요청 사항 1
아래 문서 발췌에서 "colab 구독 관련"부터 시작해 "바로 pro를 결제해버렸다."까지 이어지는 부분을 그대로 출력하세요.
요청 사항 2
아래 문서 발췌를 보고 다음 질문에 답하세요.
(a) colab의 기본 구독 요금제는 월 얼마인가요?
(b) youtube 동영상을 다운로드하는 데 사용한 라이브러리는 무엇인가요?
(c) mp4를 wav로 변환하는 데 사용한 도구는 무엇인가요?

**** 문서 발췌

와우! 마지막에 웃음 소리를 추출하는 작업이 3초만에 종료됐다.
확실히 이번 프로젝트는 코글로 작성해야겠다.

colab 구독 관련

참고로 colab의 경우 기본적으로 월 10$의 구독 요금제가 있지만, 무료로도 사용이 가능하다.

아 당연히 무료로 써먹어야지. 만원도 작은 돈이 아닌데 ㅎㅎ

.. 1시간 써보다가 바로 pro 구독했다...

[Google Colab FAQ]
https://research.google.com/colaboratory/faq.html

무료로 쓰는 사람들은 gpu 사용시, 우선순위가 밀려 중간에 갑자기 연결이 끊기기도 한다.
문제는 한 번 끊겼을 때 언제 다시 gpu 사용이 가능한지 알 수가 없다는 것이었다.
10분을 기다려도 gpu 연결이 계속 안되는 것을 보고 화병나서 바로 pro를 결제해버렸다.

역시 구글. 장사하는 법을 안다.

Best-LaughClip-Detection

구성

구성은 이런 느낌이다.
youtube에서 동영상을 다운로드하고,
다운로드한 영상(mp4)을 오디오(wav)로 변환한다.
이후 laughter-detection를 사용하여 많이 웃는 구간(Laugh-moments)을 구하고, 이를 클립(Best-LaughClips)으로 만드는 것이다.

Colab 작성

구글드라이브 연동

#@title Load a video file from GoogleDrive

from google.colab import drive
drive.mount('/content/drive')

코랩을 사용할 때는 구글드라이브랑 연동하는 게 편했다.
데스크탑에도 구글드라이브를 설치하면, 코랩을 통해 생성된 데이터를 데스크탑에서도 금방 확인이 가능하다.

pytube를 사용한 youtube 다운로드

#@title Install pytube
!pip install pytube

#@title Download youtube video
from pytube import YouTube
import uuid

#@markdown youtube 동영상의 videoid를 입력할 것
video_id = "VTDLTzLeegE" #@param {type:"string"}
video_url = "https://www.youtube.com/watch?v=" + video_id
#@markdown folder를 작성할 때 반드시 끝에 /를 작성할 것
video_folder = "/content/drive/MyDrive/Colab_sample_data/" #@param {type:"string"}
audio_folder = "/content/drive/MyDrive/Colab_sample_data/" #@param {type:"string"}
video_name = video_id
video_path = video_folder+video_name+".mp4"
audio_path = audio_folder+video_name+".wav"
#@markdown "https://www.google.com/device" 에서 코드 입력해야 함
yt = YouTube(video_url, use_oauth=True, allow_oauth_cache=True)
yt.title = video_name
clip = yt.streams.get_highest_resolution() # 고화질 설정
clip.download(video_folder)

colab은 #@param을 사용하여 값을 입력할 수 있다.
youtube 동영상 id를 입력받으면, 동영상을 drive에 다운로드하는 방식이다.

참고로 pytube를 사용해 동영상을 다운로드 할 때, 위와 같이 코드를 입력해 주어야 한다.

mp4 -> wav 파일 생성

#@title Install ffmpeg
!sudo apt install ffmpeg

#@title Format change video to wav
import os
os.system(f"ffmpeg -i \"{video_path}\" -ac 2 -f wav \"{audio_path}\"")

[ffmpeg 대표홈페이지]
https://ffmpeg.org/

mp4를 wav로 변환하기 위해 ffmpeg를 사용했다.
혹시 몰라 설치 명령문을 입력했는데, colab에 기본적으로 ffmpeg가 설치되었다.
참고로 동영상을 다룰 때 다른 것 보다 ffmpeg의 속도가 상당히 빠르다.

********
**** 제공 자료

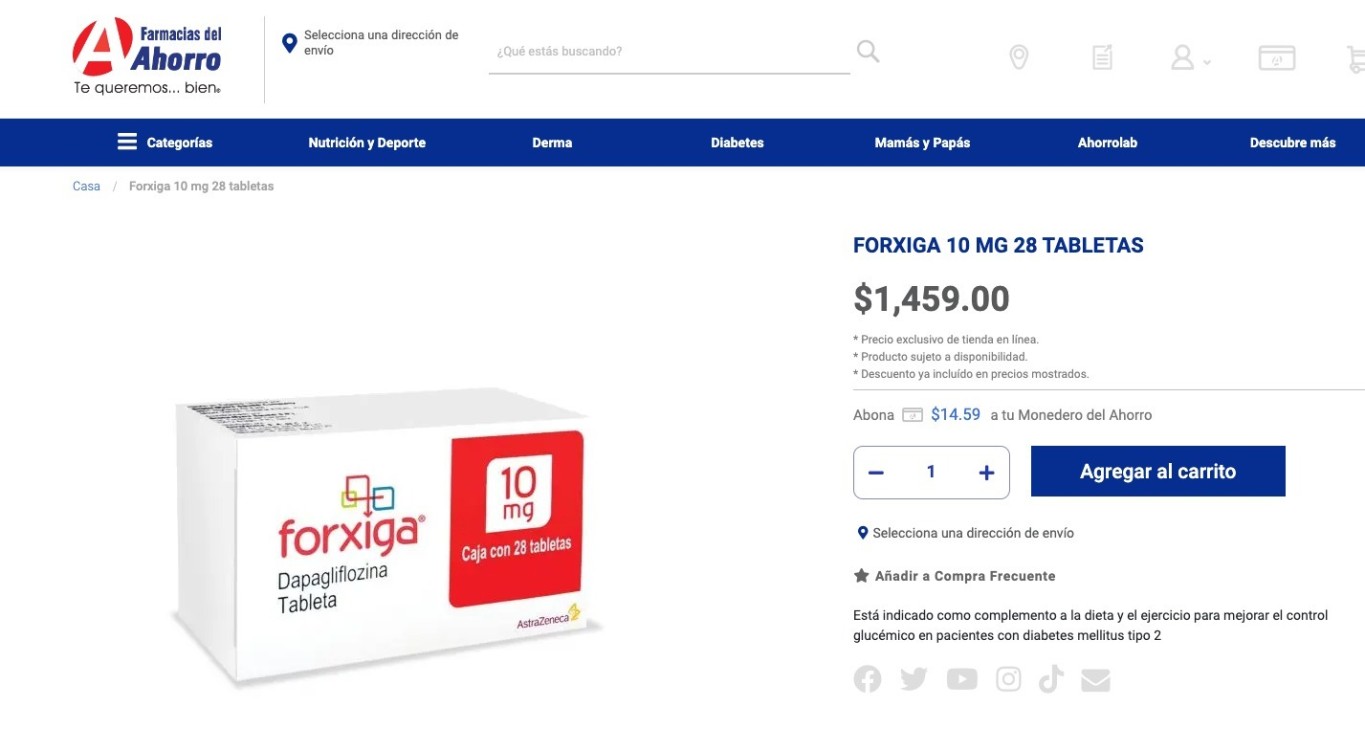Increase quantity with the plus button
The height and width of the screenshot is (750, 1365).
[x=986, y=473]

********

실습 결과 1
colab 구독 관련

참고로 colab의 경우 기본적으로 월 10$의 구독 요금제가 있지만, 무료로도 사용이 가능하다.

아 당연히 무료로 써먹어야지. 만원도 작은 돈이 아닌데 ㅎㅎ

.. 1시간 써보다가 바로 pro 구독했다...

[Google Colab FAQ]
https://research.google.com/colaboratory/faq.html

무료로 쓰는 사람들은 gpu 사용시, 우선순위가 밀려 중간에 갑자기 연결이 끊기기도 한다.
문제는 한 번 끊겼을 때 언제 다시 gpu 사용이 가능한지 알 수가 없다는 것이었다.
10분을 기다려도 gpu 연결이 계속 안되는 것을 보고 화병나서 바로 pro를 결제해버렸다.

실습 결과 2
(a) 월 10$
(b) pytube
(c) ffmpeg